* **TASKS**
A. Reproduce the passage about the attack on FOB Ghazni from "The two soldiers" up to and including "with his pistol.".
B. In the passage about the attack on FOB Ghazni, what did Plumlee use against the enemy fighter after his rifle got caught in the vehicle?

* **DOCUMENT TEXT**
A “massive explosion” at the perimeter of the base blew a 60-foot hole in the perimeter wall, his Medal of Honor citation says, clearing the way for 10 enemy insurgents wearing Afghan National Army uniforms and suicide vests.
Retired Army Sgt. Maj. Tony Bell, who was at FOB Ghazni that day, said Wednesday that when the bomb went off, everyone’s guard was down. It was a “relatively safe installation,” and it took a moment for some to realize what was happening. They began to hear pops of small arms fire after the blast, and he saw Plumlee immediately jump into a vehicle with two other soldiers and race towards the explosion.
When the soldiers got to the breach point, they saw who they thought was an Afghan National Army soldier.
“They’re like hey, we need to get that guy and figure out — let’s put him to work,” Bell said. “Well, that guy decides to pull his [AK-47] up and starts engaging them in the vehicle.”
The two soldiers sitting in the front seats of the vehicle instinctually ducked, Bell said, while Plumlee, who was sitting in the back seat, jumped out of the car. His rifle got caught in the vehicle — ”Don’t imagine it as this huge epic war thing,” Plumlee said Wednesday, “it was just a cascading comedy, really” — and so he began engaging the enemy fighter with his pistol.

* **DATASET SECTION**

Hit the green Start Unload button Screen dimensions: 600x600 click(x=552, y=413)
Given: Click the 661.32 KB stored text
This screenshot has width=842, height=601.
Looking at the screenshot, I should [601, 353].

* **ANSWERS BELOW**
A.
The two soldiers sitting in the front seats of the vehicle instinctually ducked, Bell said, while Plumlee, who was sitting in the back seat, jumped out of the car. His rifle got caught in the vehicle — ”Don’t imagine it as this huge epic war thing,” Plumlee said Wednesday, “it was just a cascading comedy, really” — and so he began engaging the enemy fighter with his pistol.

B. His pistol.